Older cultures acted exactly the same way, compare e.g. Romans, Huns, Egyptians, Persians (European colonialism just had the naval logistics to make this work on a bigger scale).

> Not sure I understand you correctly, but I strongly disagree that colonialism was a necessary foundation for todays wealthy western democracies.

Then go visit Sevilla and enjoy the output of the mines in the cathedral (no danger at all). And then think a little how amassing enough silver by slavery to make a 60feet high altar 300 years ago didn't give you quite a nice headstart on dominating a world where most other competing cultures valued the same metals as currency.

Not saying this is particularly wrong in the grand scheme or we need to all be in eternal deference to anyone claiming to be a descendant of the people our ancestors exterminated for this. But it should be clear, getting access to these resources and ruthlessly exploiting them made Europe rich and enabled all the other colonialization which followed.

  • > And then think a little how amassing enough silver by slavery to make a 60feet high altar 300 years ago didn't give you quite a nice headstart on dominating a world where most other competing cultures valued the same metals as currency.

    This is where we disagree. My position is that colonialism was a consequence of post-medieval Europe being dominant, instead of the other way around.

—————

Your instructions:
Pick up the discussion about colonialism and European wealth right after its last sentence and keep writing it. The entries that follow come from a separate source.

—————

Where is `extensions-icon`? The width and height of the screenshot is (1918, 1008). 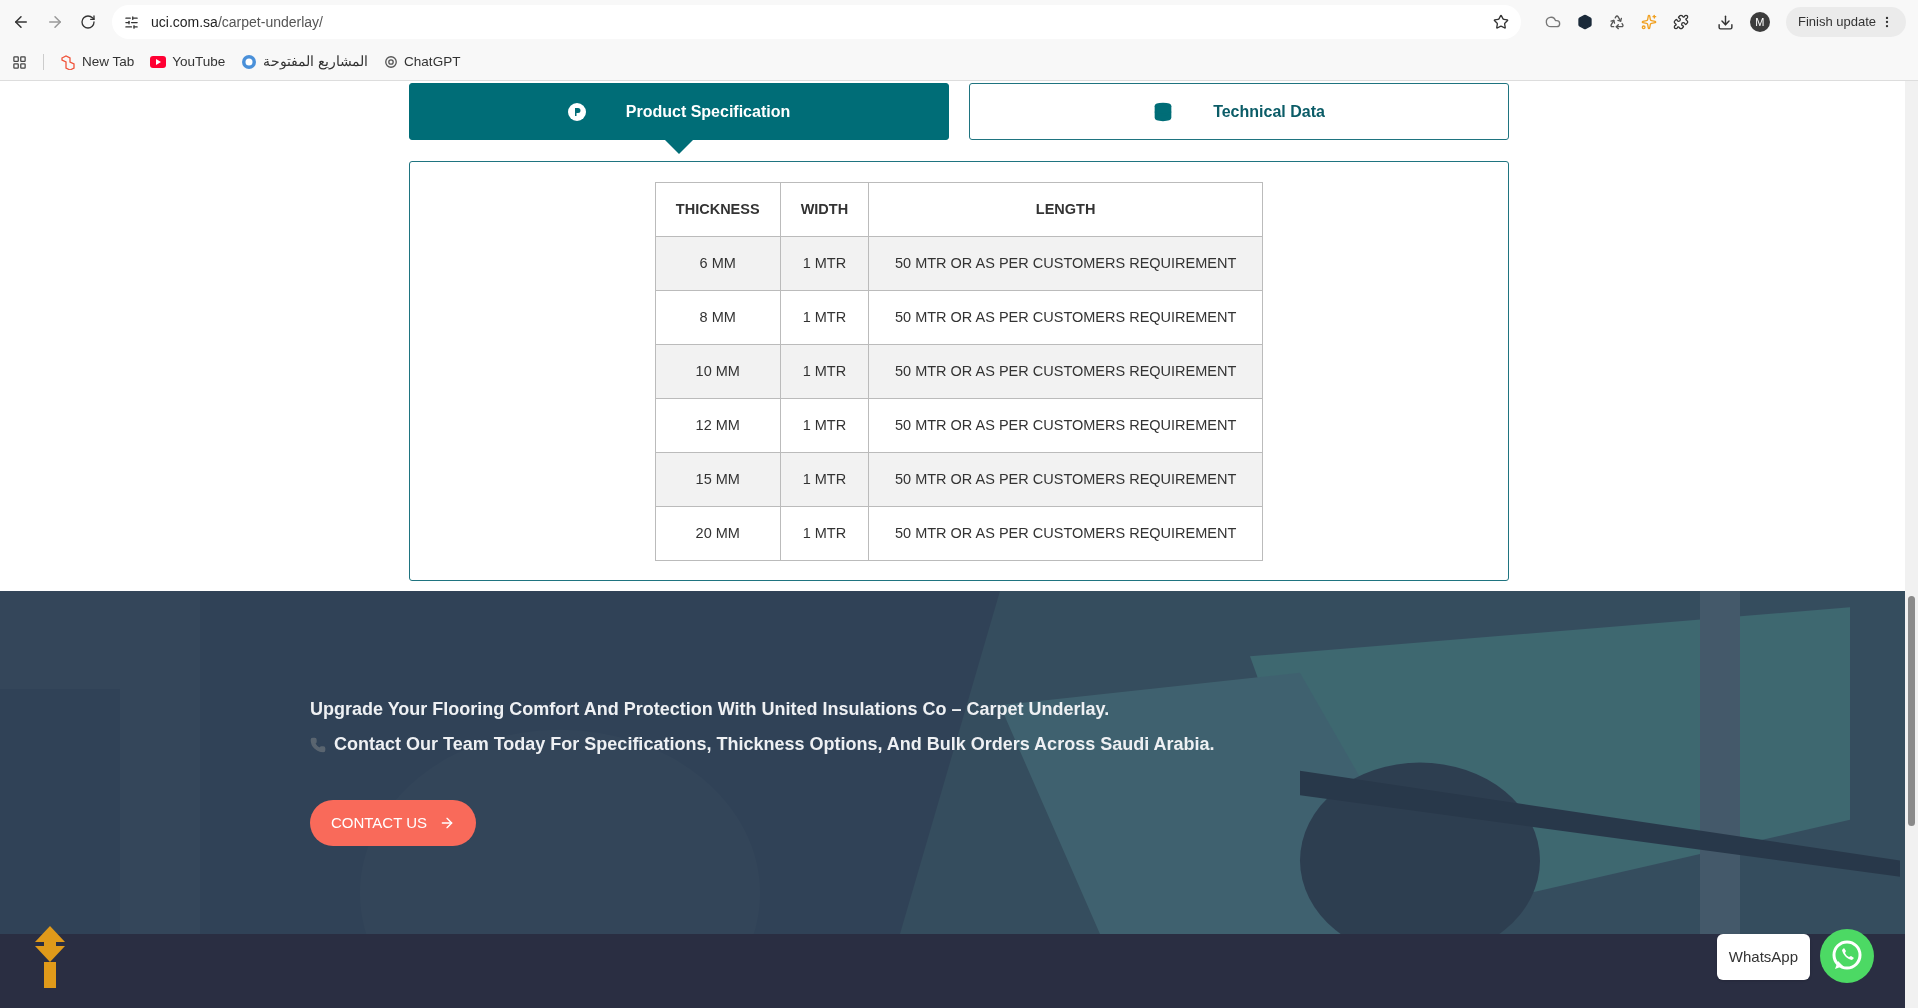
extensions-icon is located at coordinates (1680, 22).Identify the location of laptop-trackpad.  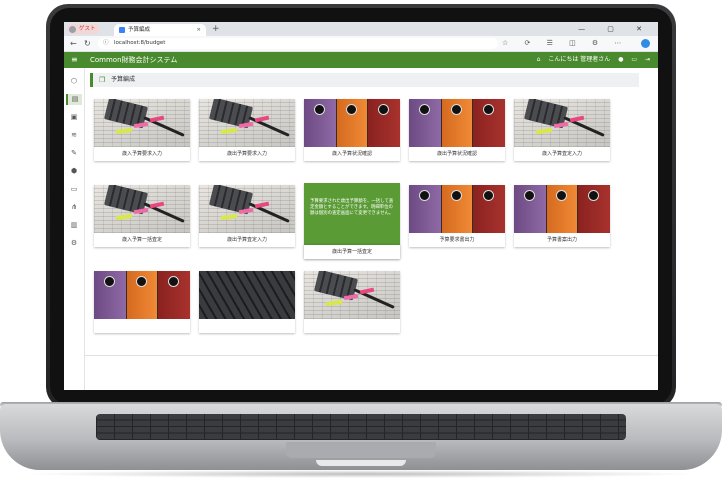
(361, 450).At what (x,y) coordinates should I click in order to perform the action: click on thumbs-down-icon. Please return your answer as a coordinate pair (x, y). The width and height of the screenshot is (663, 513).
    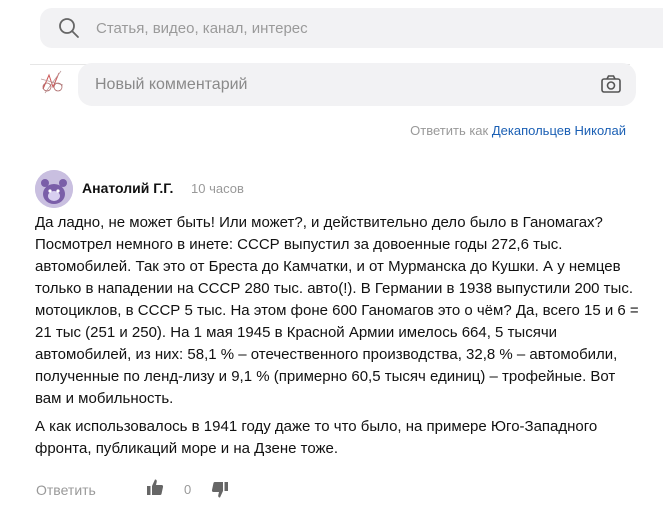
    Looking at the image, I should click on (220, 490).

—————

Response area:
    I'm not disputing that colonialism profitted the perpetrators, but I think giving it major credit for 20th-century Europes wealth is just a misattribution (if I had to reduce that to one word it would be "industrialization" and not "colonialism", very clearly).

    Early ~1900 power dynamics are another strong indicator-- even at the height of colonialism, the nations engaging very heavily in it (British, Spanish, Portugese, Dutch) struggled to keep up with Germany which did not get significant benefit from it at all.

    I would also argue that the biggest value of colonies was less in the raw extraction of ressources, but instead in the trade/arbitration (and additional markets) that they enabled (i.e. the big value-add was not so much stealing the silver out of the ground in Argentinia, but instead the act of getting/selling it to China).

  • > But it should be clear, getting access to these resources and ruthlessly exploiting them made Europe rich and enabled all the other colonialization which followed.

    I'm not GP, but the connections you're making between this sentence and the sentences prior to it are the suspicious ones. What you need to do is argue against the claim that it those things that allowed for the accumulation of all this silver that allowed for the success of colonization.